I don’t begrudge my stepfather and his lady their relationship, but he no longer visits Mom as often as he used to. He looks for any excuse not to. An example: He will say he doesn’t want to drive in the rain, then drive in a downpour to go on a date with “The Other Woman.” He says Mom forgets he was there five minutes after he leaves, which, unfortunately, is true. But she lights up when she sees him, and it gives her a moment of joy to visit with him. She knows he’s her husband, and the last time we had a family visit, she snuggled up to him and said, “I love you.”
Am I wrong to think my stepfather is not fulfilling his vows by neglecting his wife of 25 years? I truly do not mind that he’s lonely and dating, but I feel he should balance his time between the two women in his life. — FAIR-MINDED IN TEXAS
DEAR FAIR-MINDED: You say you don’t begrudge your stepfather having a social life, and yet you call what he’s doing neglect. Whether your mother is aware of the fact that he’s spending time away from her is debatable. I assume she’s receiving excellent care, and that both of you check to ensure it.
Quite frankly, what I think about this is irrelevant. The person with whom you should discuss this is your stepfather. Unless you have walked a mile in his shoes, I do not think you should judge him.
DEAR ABBY: I love my brother, but my sister-in-law, “Daisy,” drives me crazy. Luckily, they live in another state.
I want to see my brother, but getting together always involves his wife. When they travel to see us, they stay for about a week. All Daisy wants to do when they are here is shop. My husband and brother have no interest in going, so it’s just the two of us.

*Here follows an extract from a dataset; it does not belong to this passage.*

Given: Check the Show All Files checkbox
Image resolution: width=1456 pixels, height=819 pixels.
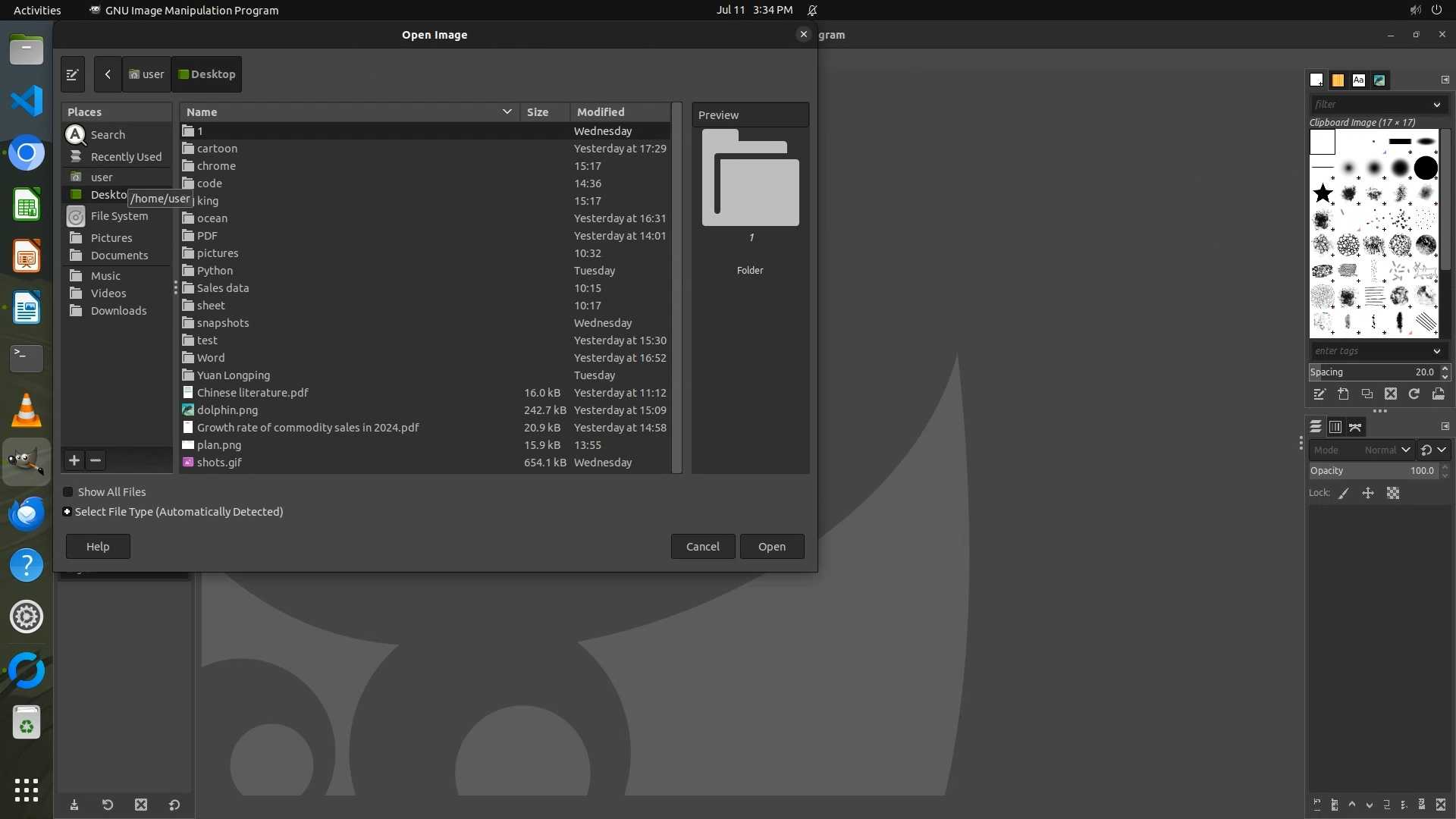Looking at the screenshot, I should 68,492.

My problem is, whatever I buy, she buys the same thing. Or, if she sees me wear something she likes, she looks for the same thing to buy. She thinks it’s OK because they live in a different state. Daisy does this with her other sister-in-law, too, and they live in the same city. We’re both fed up. What should we do? — COPIED IN FLORIDA
DEAR COPIED: It is said that imitation is the sincerest form of flattery. Daisy may be insecure about her own fashion choices, which is why she copies yours.
Because this bothers you to the degree that it does, the direct way to deal with it would be to tell Daisy it makes you feel encroached upon. Either that or, when you take her shopping, tell her you are going along only to keep her company while SHE shops, and keep your wallet in your purse.
Dear Abby is written by Abigail Van Buren, also known as Jeanne Phillips, and was founded by her mother, Pauline Phillips. Contact Dear Abby at www.DearAbby.com or P.O. Box 69440, Los Angeles, CA 90069.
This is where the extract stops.